▸ CHALLENGES
1 - Say whether each statement agrees with the audit practice text. Answer yes or no for each, and quote the deciding words of the text.
(a) A material misstatement that is not pervasive leads to an adverse opinion.
(b) The customer confirmation said the purchase depended on final board approval.
(c) The best answer given for Question 15 is B.
2 - Copy everything in the audit practice text from "During the audit" down to "contradicted management’s representation.", swapping in "engagement senior" wherever "staff auditor" appears.

[START TEXT SECTION]

Explanation: The issue is a known material misstatement caused by management’s refusal to record a required inventory write-down. Because the misstatement is material but not pervasive, the appropriate report modification is a qualified opinion rather than an adverse opinion or disclaimer. When the auditor obtains sufficient appropriate evidence and concludes that the financial statements contain a material misstatement, the type of opinion depends on pervasiveness. A material misstatement that is not pervasive results in a qualified opinion. A material and pervasive misstatement results in an adverse opinion. A disclaimer is used for an inability to obtain sufficient appropriate evidence when the possible effects could be material and pervasive, not for a known GAAP departure when evidence has been obtained. An emphasis-of-matter paragraph does not substitute for modifying the opinion when the financial statements are materially misstated.


Question 15

Topic: Ethics, Professional Responsibilities and General Principles

During the audit of a nonissuer, a staff auditor documented a material sale recorded on December 31. The customer confirmation stated, “Our purchase is subject to final board approval, and we did not have a binding obligation as of December 31.” Management explained that the customer employee who signed the confirmation was uninformed and provided a signed management representation stating that the sale was final. The staff auditor concluded that revenue recognition was appropriate based on management’s detailed explanation. Which correction to the audit response is best?

  • A. Propose an adjustment reversing the sale solely because the confirmation response contradicted management’s representation.
  • B. Add an emphasis-of-matter paragraph describing the inconsistent evidence if management refuses to change the recorded sale.
  • C. Revise the workpaper to accept revenue based on the detailed management explanation and signed management representation.
  • D. Perform additional procedures to resolve the inconsistency, such as confirming the terms with an authorized customer representative and inspecting executed agreements, before concluding on revenue recognition.

Best answer: D

Explanation: The best skeptical response is to investigate and resolve the contradiction before reaching a conclusion. A management representation may support other evidence, but it does not substitute for persuasive audit evidence when external evidence conflicts with management’s explanation. Professional skepticism requires a questioning mind and critical assessment of audit evidence, especially when evidence is inconsistent or management’s explanation is overly persuasive. Here, the external confirmation directly conflicts with management’s assertion that a material year-end sale was final. The appropriate correction is not to accept management’s representation, nor to immediately force a conclusion. The auditor should perform additional procedures targeted at the inconsistency, such as confirming with an authorized customer representative, inspecting the executed contract and approval terms, and evaluating whether the revenue recognition criteria were met as of year-end.


Question 16

Topic: Assessing Risk and Developing a Planned Response

During planning for the audit of a nonissuer retail company, the engagement team is identifying fraud risk factors. Which condition is the clearest example of an opportunity for misappropriation of assets, rather than a pressure, incentive, or rationalization related to fraudulent financial reporting?

[END TEXT SECTION]
[START INFORMATION SHOWN]

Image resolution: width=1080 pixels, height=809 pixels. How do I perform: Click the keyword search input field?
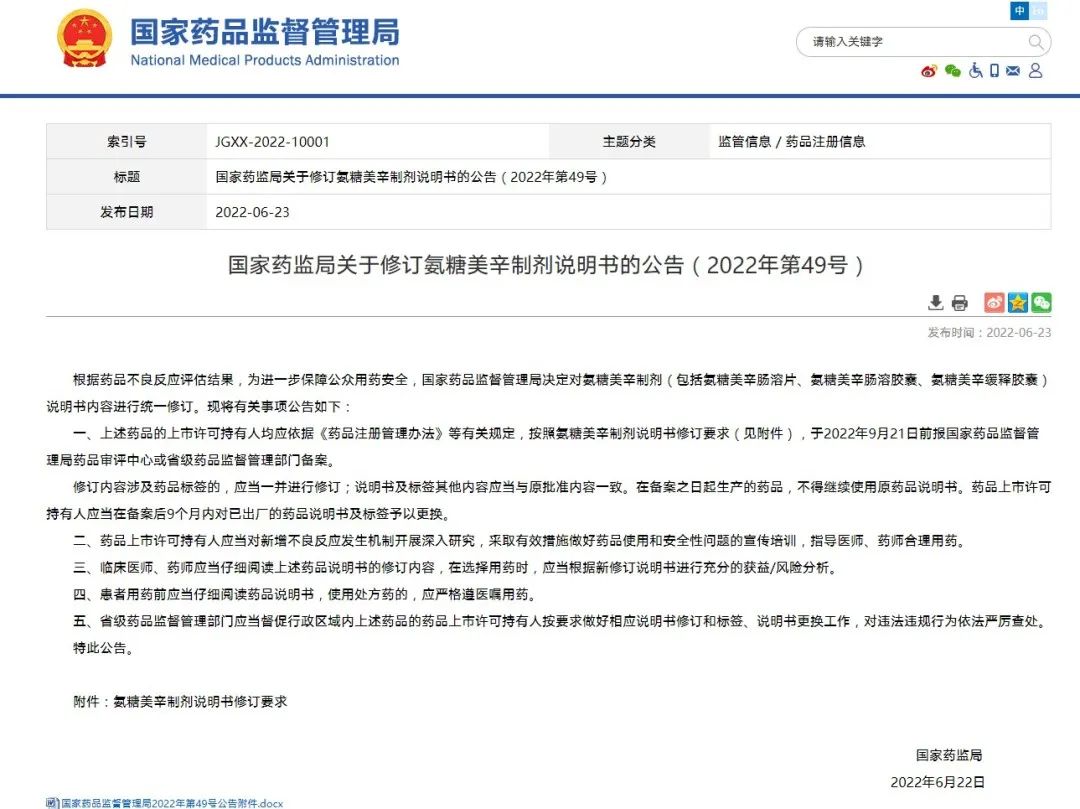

[END INFORMATION SHOWN]

▸ COMPLETED EXERCISE
1 -
(a) No: "A material misstatement that is not pervasive results in a qualified opinion."
(b) Yes: "Our purchase is subject to final board approval"
(c) No: "Best answer: D"

2 -
During the audit of a nonissuer, a engagement senior documented a material sale recorded on December 31. The customer confirmation stated, “Our purchase is subject to final board approval, and we did not have a binding obligation as of December 31.” Management explained that the customer employee who signed the confirmation was uninformed and provided a signed management representation stating that the sale was final. The engagement senior concluded that revenue recognition was appropriate based on management’s detailed explanation. Which correction to the audit response is best?

  • A. Propose an adjustment reversing the sale solely because the confirmation response contradicted management’s representation.